(Collected data)
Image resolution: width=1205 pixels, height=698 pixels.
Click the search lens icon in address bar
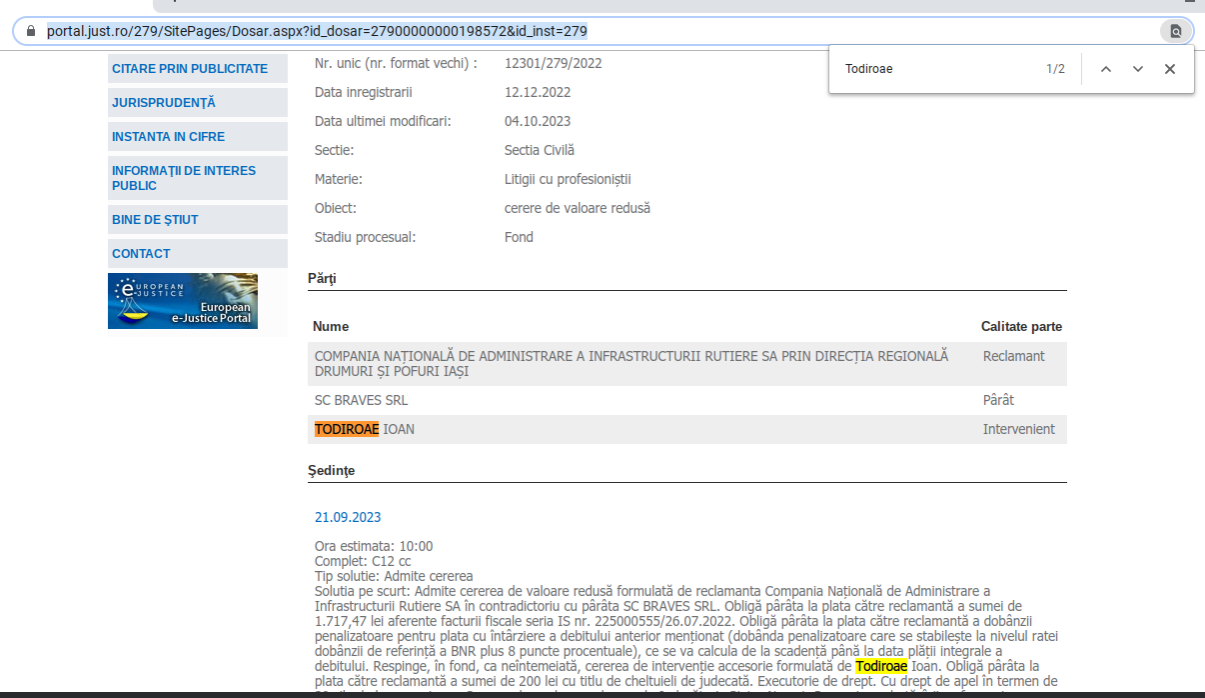point(1175,31)
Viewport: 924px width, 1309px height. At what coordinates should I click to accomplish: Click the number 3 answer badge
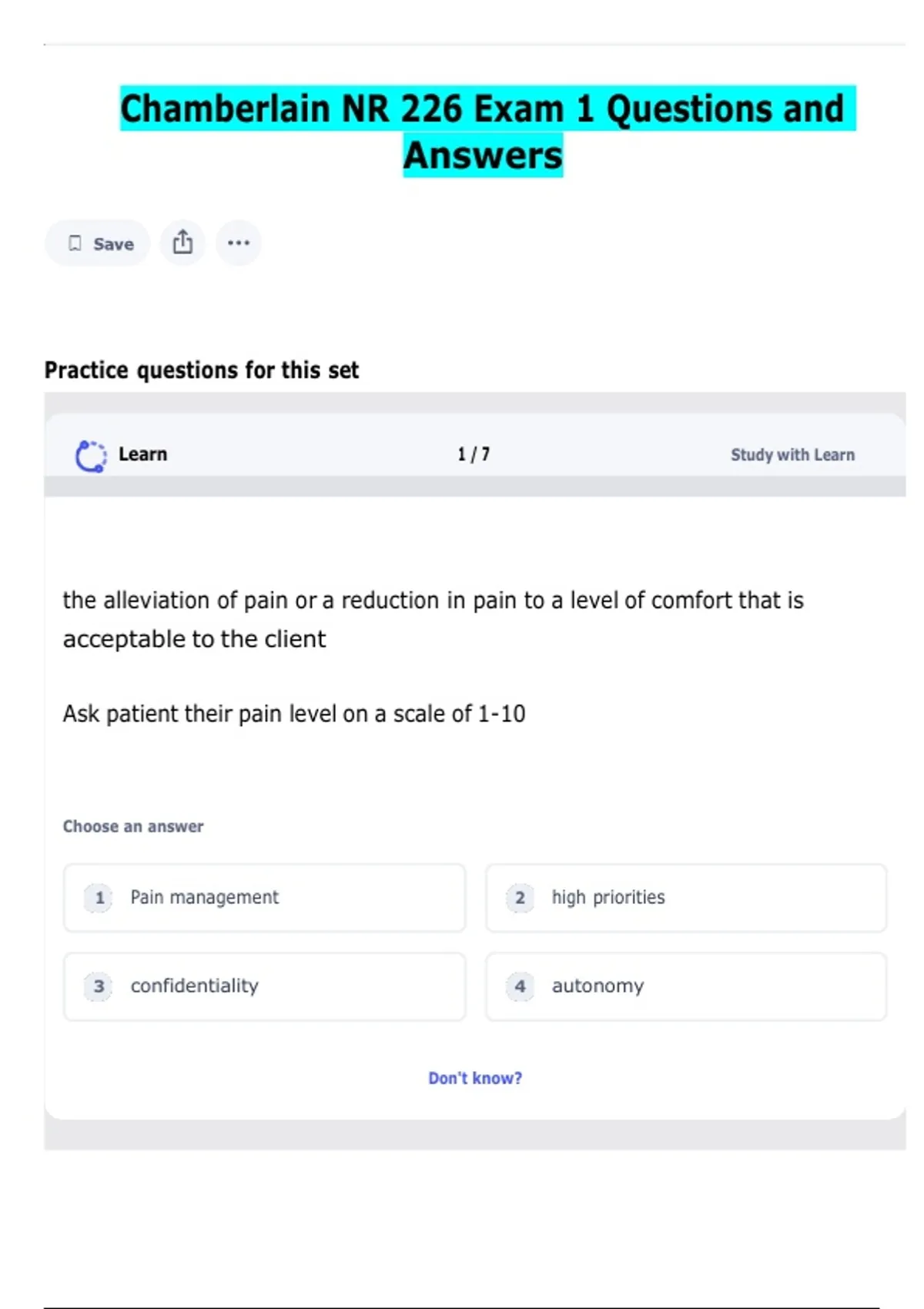(x=99, y=986)
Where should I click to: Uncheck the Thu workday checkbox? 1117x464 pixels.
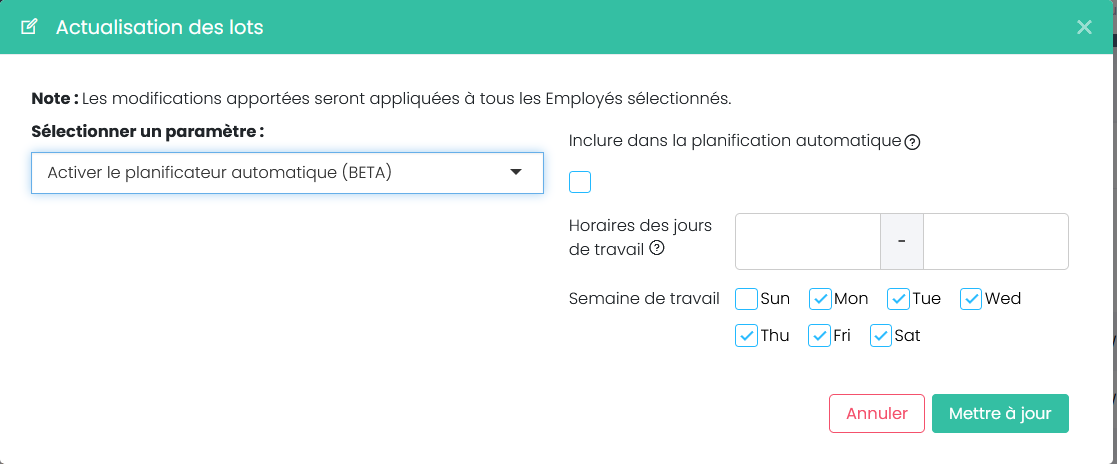tap(746, 336)
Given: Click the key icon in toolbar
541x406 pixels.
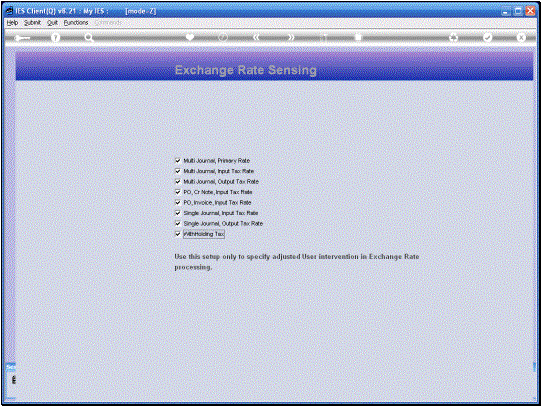Looking at the screenshot, I should click(x=22, y=38).
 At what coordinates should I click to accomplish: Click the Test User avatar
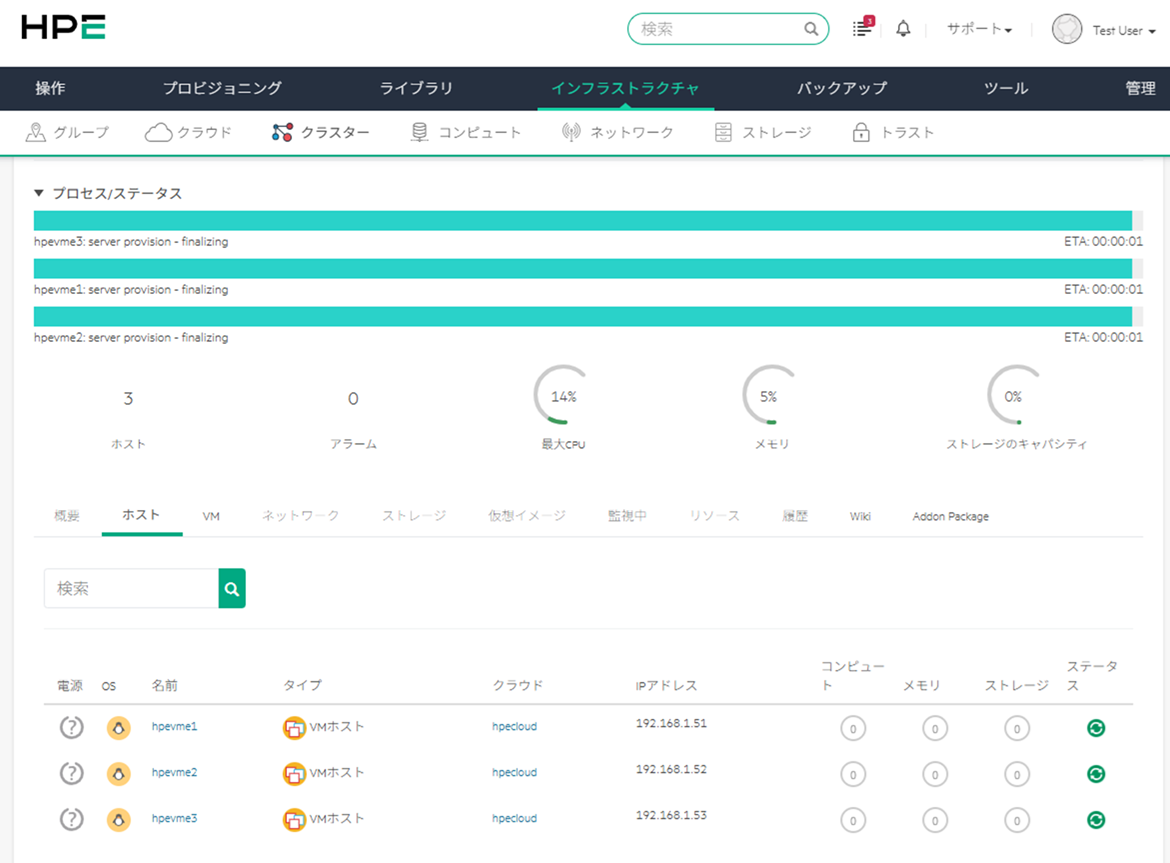pos(1067,29)
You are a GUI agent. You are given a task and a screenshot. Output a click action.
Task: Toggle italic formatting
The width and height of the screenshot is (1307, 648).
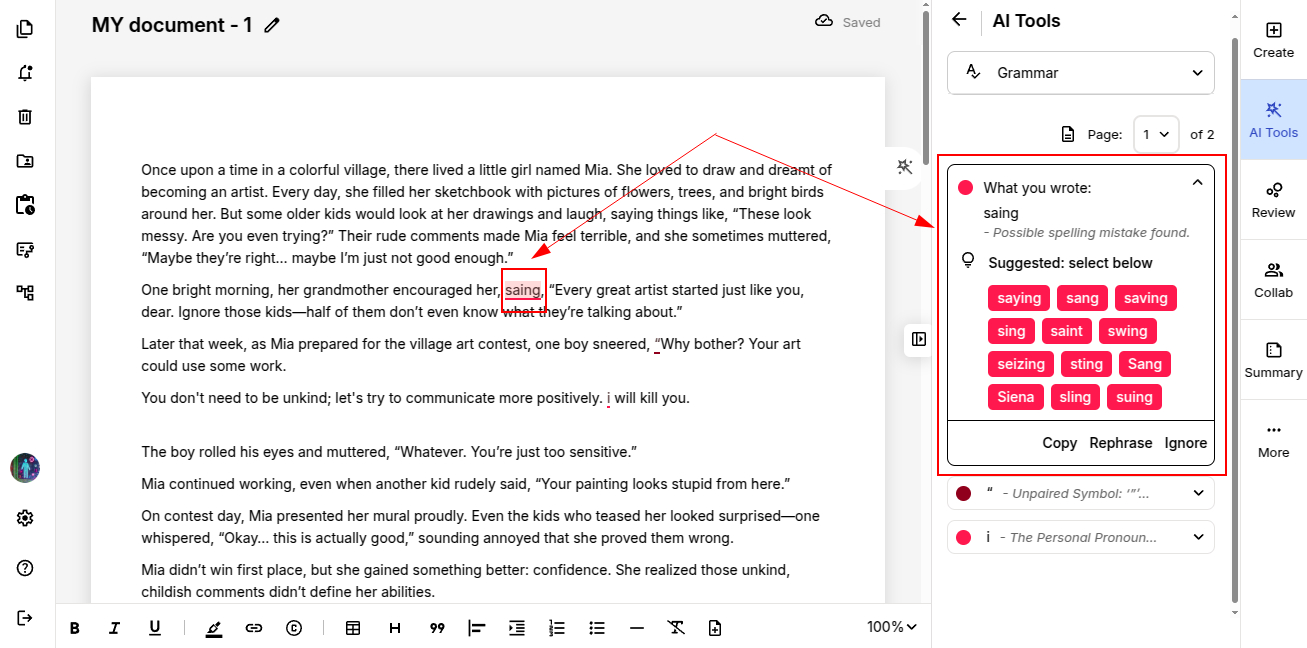114,628
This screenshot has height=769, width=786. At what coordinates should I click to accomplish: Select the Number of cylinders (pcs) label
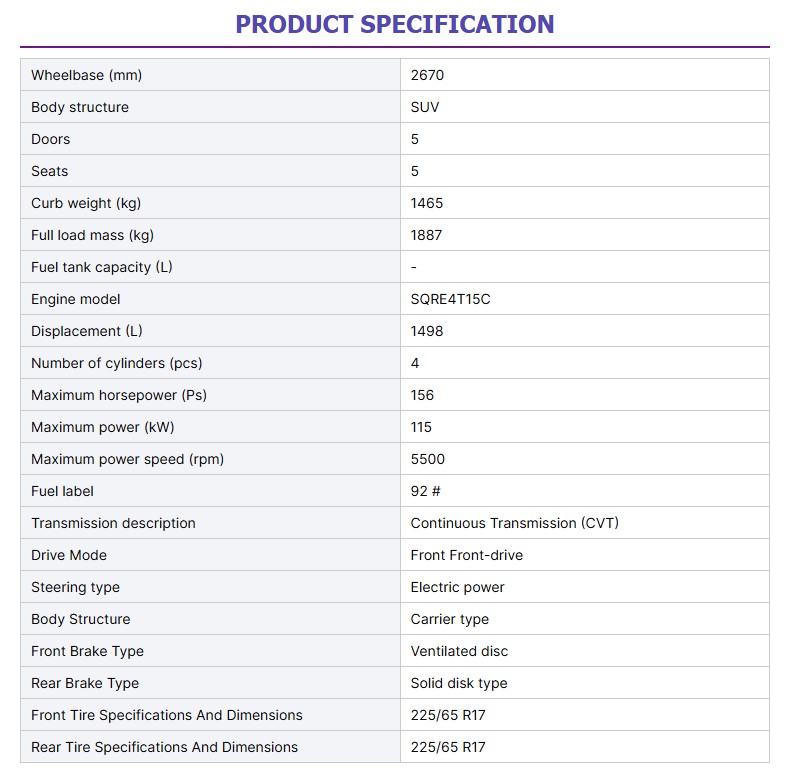click(117, 363)
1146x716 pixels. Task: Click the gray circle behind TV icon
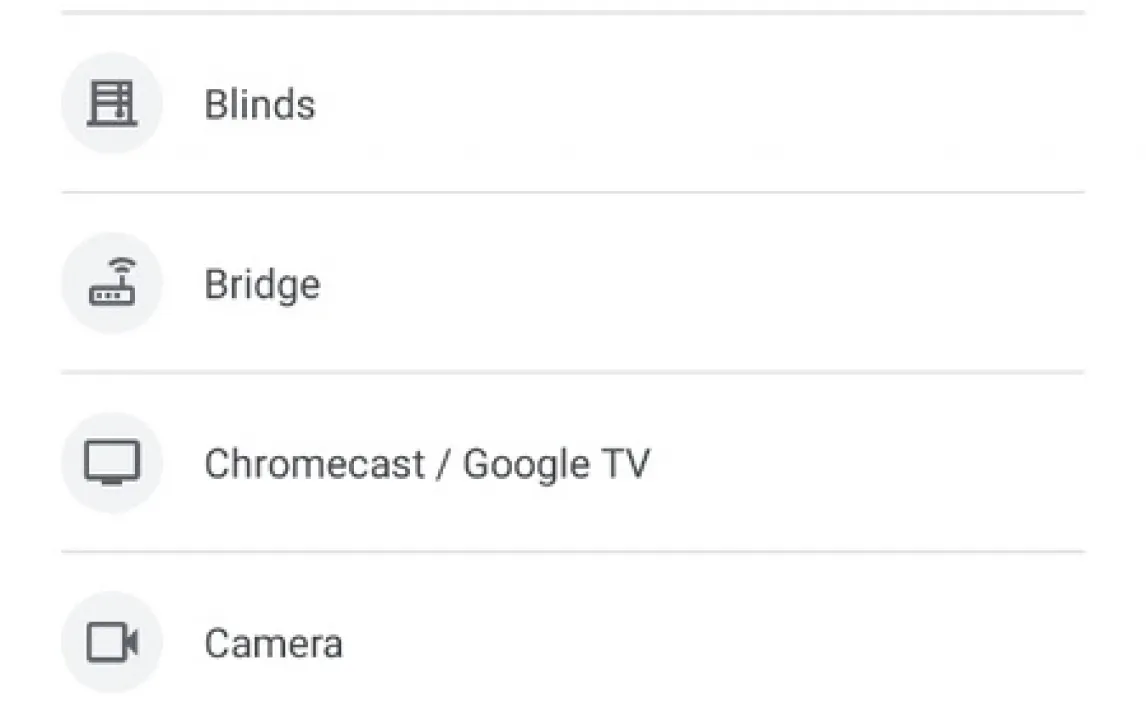pyautogui.click(x=112, y=462)
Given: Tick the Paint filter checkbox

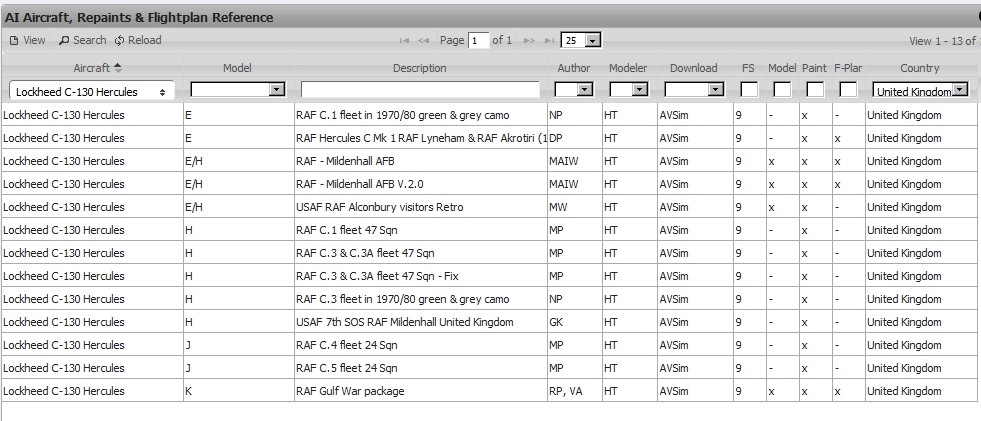Looking at the screenshot, I should [x=815, y=90].
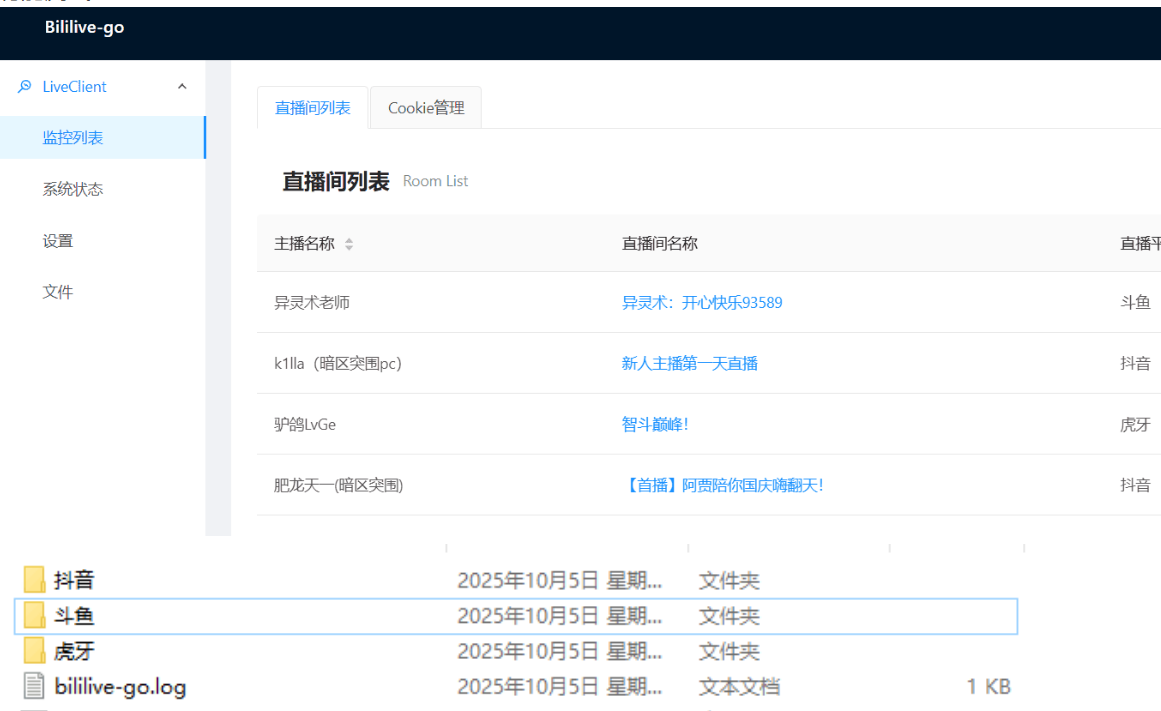The height and width of the screenshot is (711, 1161).
Task: Switch to the Cookie管理 tab
Action: 426,108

*EXERCISE*. Set every record down verbatim. No pictures belong in the copy.

*ANSWER*.
Image resolution: width=1205 pixels, height=698 pixels.
Click the search lens icon in address bar
point(1175,31)
Viewport: 924px width, 1309px height. At what coordinates should I click to accomplish: Click the number 3 answer badge
(x=99, y=986)
Where should I click to: Uncheck the Thu workday checkbox? 1117x464 pixels.
tap(746, 336)
Given: Click the key icon in toolbar
541x406 pixels.
Looking at the screenshot, I should click(x=22, y=38).
 At what coordinates should I click to accomplish: Click the Test User avatar
pos(1067,29)
You are a GUI agent. You are given a task and a screenshot. Output a click action.
Task: Toggle italic formatting
The width and height of the screenshot is (1307, 648).
114,628
This screenshot has height=769, width=786. At what coordinates should I click to accomplish: Select the Number of cylinders (pcs) label
click(117, 363)
1146x716 pixels. Task: Click the gray circle behind TV icon
pyautogui.click(x=112, y=462)
Given: Tick the Paint filter checkbox

Looking at the screenshot, I should [x=815, y=90].
The height and width of the screenshot is (711, 1161).
Task: Switch to the Cookie管理 tab
Action: 426,108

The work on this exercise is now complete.